Déconstruire le mythe du bureau : pourquoi le Gabon doit faire de l'apprentissage sa nouvelle filière d'excellence ?

 Par J.S NDONG SONGO, Architecte Expert en projet bioclimatique et urbanisme stratégique Libreville, Juillet 2026

L'un des plus grands défis de notre émancipation post-coloniale réside dans la déconstruction d'un dogme persistant : celui qui consiste à croire qu'un diplôme académique généraliste vaudrait intrinsèquement mieux qu'un diplôme technique ou de métiers manuels. Alors que le Gabon est résolument engagé sur la voie de sa Restauration, le moment est venu d'opérer une révolution des mentalités : ériger la formation professionnelle en voie d'excellence, pour que nos chantiers de développement soient entièrement portés par le génie de notre jeunesse.
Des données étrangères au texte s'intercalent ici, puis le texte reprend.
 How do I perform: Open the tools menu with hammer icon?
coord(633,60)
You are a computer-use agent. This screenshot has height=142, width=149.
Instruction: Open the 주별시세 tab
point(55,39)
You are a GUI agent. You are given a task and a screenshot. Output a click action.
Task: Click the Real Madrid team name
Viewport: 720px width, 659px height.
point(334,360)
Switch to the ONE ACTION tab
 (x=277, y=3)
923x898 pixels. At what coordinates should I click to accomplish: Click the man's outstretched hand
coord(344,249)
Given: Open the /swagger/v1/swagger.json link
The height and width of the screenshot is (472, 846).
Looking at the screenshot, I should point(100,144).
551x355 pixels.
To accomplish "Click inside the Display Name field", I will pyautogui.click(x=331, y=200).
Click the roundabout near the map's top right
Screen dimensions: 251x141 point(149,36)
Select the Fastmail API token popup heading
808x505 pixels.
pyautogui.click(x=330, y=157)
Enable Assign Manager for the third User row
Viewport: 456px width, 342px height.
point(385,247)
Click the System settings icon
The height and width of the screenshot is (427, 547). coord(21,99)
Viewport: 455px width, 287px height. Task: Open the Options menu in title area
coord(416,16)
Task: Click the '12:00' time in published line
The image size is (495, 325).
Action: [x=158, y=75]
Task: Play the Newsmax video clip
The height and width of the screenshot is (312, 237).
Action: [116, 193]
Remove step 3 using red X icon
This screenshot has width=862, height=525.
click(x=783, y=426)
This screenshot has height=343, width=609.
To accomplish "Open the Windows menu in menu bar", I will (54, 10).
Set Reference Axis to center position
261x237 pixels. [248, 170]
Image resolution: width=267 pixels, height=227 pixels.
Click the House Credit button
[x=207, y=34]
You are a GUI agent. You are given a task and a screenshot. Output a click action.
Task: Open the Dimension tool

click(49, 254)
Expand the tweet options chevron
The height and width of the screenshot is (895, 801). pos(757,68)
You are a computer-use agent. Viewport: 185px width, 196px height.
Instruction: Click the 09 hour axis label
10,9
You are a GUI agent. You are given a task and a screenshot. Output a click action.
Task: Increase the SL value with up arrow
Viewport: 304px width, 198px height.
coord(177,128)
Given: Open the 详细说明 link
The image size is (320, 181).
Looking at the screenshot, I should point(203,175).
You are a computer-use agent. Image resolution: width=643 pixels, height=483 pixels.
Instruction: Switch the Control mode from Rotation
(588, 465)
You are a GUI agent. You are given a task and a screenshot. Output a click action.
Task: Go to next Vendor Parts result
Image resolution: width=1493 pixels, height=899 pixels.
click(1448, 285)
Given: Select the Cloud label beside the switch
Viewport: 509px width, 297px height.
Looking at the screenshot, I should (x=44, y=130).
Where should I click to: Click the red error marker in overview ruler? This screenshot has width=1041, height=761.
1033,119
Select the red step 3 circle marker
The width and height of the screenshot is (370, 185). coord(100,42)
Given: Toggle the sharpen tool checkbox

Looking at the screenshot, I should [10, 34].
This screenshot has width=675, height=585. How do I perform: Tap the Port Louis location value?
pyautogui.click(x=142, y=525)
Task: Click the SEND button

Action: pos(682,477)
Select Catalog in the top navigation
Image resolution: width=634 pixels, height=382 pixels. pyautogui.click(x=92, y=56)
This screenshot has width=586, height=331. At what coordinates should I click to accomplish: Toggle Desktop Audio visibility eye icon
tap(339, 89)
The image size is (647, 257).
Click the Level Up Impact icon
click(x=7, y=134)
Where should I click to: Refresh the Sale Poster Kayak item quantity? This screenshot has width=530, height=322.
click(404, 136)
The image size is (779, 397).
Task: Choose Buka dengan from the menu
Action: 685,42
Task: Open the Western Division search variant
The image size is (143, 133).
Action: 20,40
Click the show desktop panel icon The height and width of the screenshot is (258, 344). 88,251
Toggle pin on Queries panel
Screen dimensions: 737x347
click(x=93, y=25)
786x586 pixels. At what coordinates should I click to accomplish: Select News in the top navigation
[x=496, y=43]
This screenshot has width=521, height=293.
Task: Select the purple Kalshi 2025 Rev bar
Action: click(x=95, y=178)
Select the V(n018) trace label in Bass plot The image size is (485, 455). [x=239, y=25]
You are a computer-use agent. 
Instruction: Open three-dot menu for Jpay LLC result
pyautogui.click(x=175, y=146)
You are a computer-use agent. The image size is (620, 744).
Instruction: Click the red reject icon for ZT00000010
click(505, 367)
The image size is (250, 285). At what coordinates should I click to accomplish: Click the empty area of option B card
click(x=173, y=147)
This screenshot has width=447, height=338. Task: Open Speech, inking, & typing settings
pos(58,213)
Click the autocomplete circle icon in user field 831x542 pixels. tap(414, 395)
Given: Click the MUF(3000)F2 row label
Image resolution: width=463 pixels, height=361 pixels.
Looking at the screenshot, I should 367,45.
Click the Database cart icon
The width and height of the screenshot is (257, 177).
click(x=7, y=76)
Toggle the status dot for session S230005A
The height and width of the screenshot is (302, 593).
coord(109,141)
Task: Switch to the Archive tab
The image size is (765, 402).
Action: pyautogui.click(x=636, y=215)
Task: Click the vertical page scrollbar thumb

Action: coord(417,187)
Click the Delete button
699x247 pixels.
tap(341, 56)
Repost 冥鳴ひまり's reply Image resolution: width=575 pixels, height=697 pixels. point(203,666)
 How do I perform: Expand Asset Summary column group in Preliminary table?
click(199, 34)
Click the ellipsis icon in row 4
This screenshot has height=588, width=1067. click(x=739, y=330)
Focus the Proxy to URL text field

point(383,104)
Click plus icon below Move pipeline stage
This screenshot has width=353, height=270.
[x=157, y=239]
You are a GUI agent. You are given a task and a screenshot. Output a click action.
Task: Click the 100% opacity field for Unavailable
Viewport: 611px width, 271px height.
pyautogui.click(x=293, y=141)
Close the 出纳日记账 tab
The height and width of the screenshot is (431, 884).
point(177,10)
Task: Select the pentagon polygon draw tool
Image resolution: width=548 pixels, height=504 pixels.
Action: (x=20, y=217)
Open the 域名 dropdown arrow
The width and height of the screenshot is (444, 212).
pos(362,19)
Le piège du mimétisme académique et l'impératif du Contenu Local

Pendant plusieurs décennies, les systèmes éducatifs d'Afrique francophone, hérités du modèle centralisé, ont programmé les esprits pour la seule perspective des métiers de bureau et de la fonction publique. Nos universités continuent de former, chaque année, des milliers de diplômés dans des filières théoriques, lettres, droit, sciences humaines, pour un marché de l'emploi formel structurellement saturé, tandis que l'orientation vers l'enseignement technique plafonne encore sous la barre des 5 % à l'échelle continentale.

Ce décalage crée un paradoxe insoutenable : l'Afrique importe sa main-d'œuvre qualifiée pour ses grands travaux alors qu'elle dispose d'une jeunesse dynamique mais sous-employée. Au Gabon, sous l'impulsion des Très Hautes Autorités, cette trajectoire est en train d'être corrigée. La valorisation du « Contenu Local » n'est plus un slogan : elle devient une obligation patriotique et économique.

Les leçons de Pestalozzi et Kerschensteiner : la tête, le cœur et les mains

L'histoire de la pédagogie industrielle offre des repères fondamentaux. Dès 1801, le Suisse Johann Heinrich Pestalozzi démontrait, dans Comment Gertrude instruit ses enfants, que l'intelligence spéculative s'atrophie si elle se coupe de la pratique : l'élévation d'une nation repose sur une éducation tripartite — la tête, le cœur, les mains.

Un siècle plus tard, l'Allemand Georg Kerschensteiner théorisait l'éducation civique par le travail, posant les bases du « système dual », aujourd'hui pilier de la prospérité industrielle suisse et allemande : l'entreprise prend en charge l'apprenant plusieurs jours par semaine pour une immersion pratique, l'école professionnelle assurant le complément théorique. En Suisse, près des deux tiers des jeunes choisissent l'apprentissage par vocation — sans aucun complexe vis-à-vis du travail manuel.

De l'économie informelle à l'élite industrielle : l'ambition gabonaise à Nkok

Le génie technique gabonais existe déjà, mais il vibre à près de 90 % dans le secteur informel. Des milliers de jeunes compatriotes déploient une ingéniosité remarquable dans nos quartiers, apprenant sur le tas, mais restent exclus des circuits économiques officiels.

C'est pour capter ce potentiel que l'État déploie des infrastructures comme le Centre de Formation et d'Enseignement Professionnels aux Métiers du Bois, du Bâtiment et des Travaux Publics (CFEP BOIS/BTP) de Nkok — incarnation de notre volonté d'acclimater le modèle dual au Gabon. L'étape suivante consiste à connecter ces centres d'élite à la commande publique, en adossant les capacités industrielles de Nkok aux grands programmes résidentiels de l'État — Igoumié, Bikélé, Essassa, Les Berges de la Nomba.

Le programme « Stage-Emploi » : transformer nos chantiers en incubateurs

Cette synergie prend corps dans un programme pilote de « Stage-Emploi » : chaque grand chantier public devient une plateforme d'incubation pratique. Les apprenants ne se limitent plus aux ateliers d'école ; ils bâtissent, en temps réel, les logements de leurs compatriotes — garantissant leur employabilité immédiate. Cette démarche unit la politique du Logement à celle de la Formation Professionnelle, avec une rigueur industrielle stricte via des audits réguliers des cadences de production.

Pour une nouvelle hiérarchie des valeurs opérationnelles

Le Gabon de l'essor vers la félicité ne peut plus surproduire des diplômes théoriques déconnectés des besoins réels de son économie. Revaloriser la filière technique, c'est restaurer la dignité du travail manuel. La menuiserie numérique, la construction durable, la mécanique de précision et l'ingénierie des infrastructures ne sont pas des filières par défaut : elles sont les véritables leviers de notre souveraineté nationale.

 En libérant le génie technique de notre jeunesse, nous forgeons les bâtisseurs du Gabon de demain.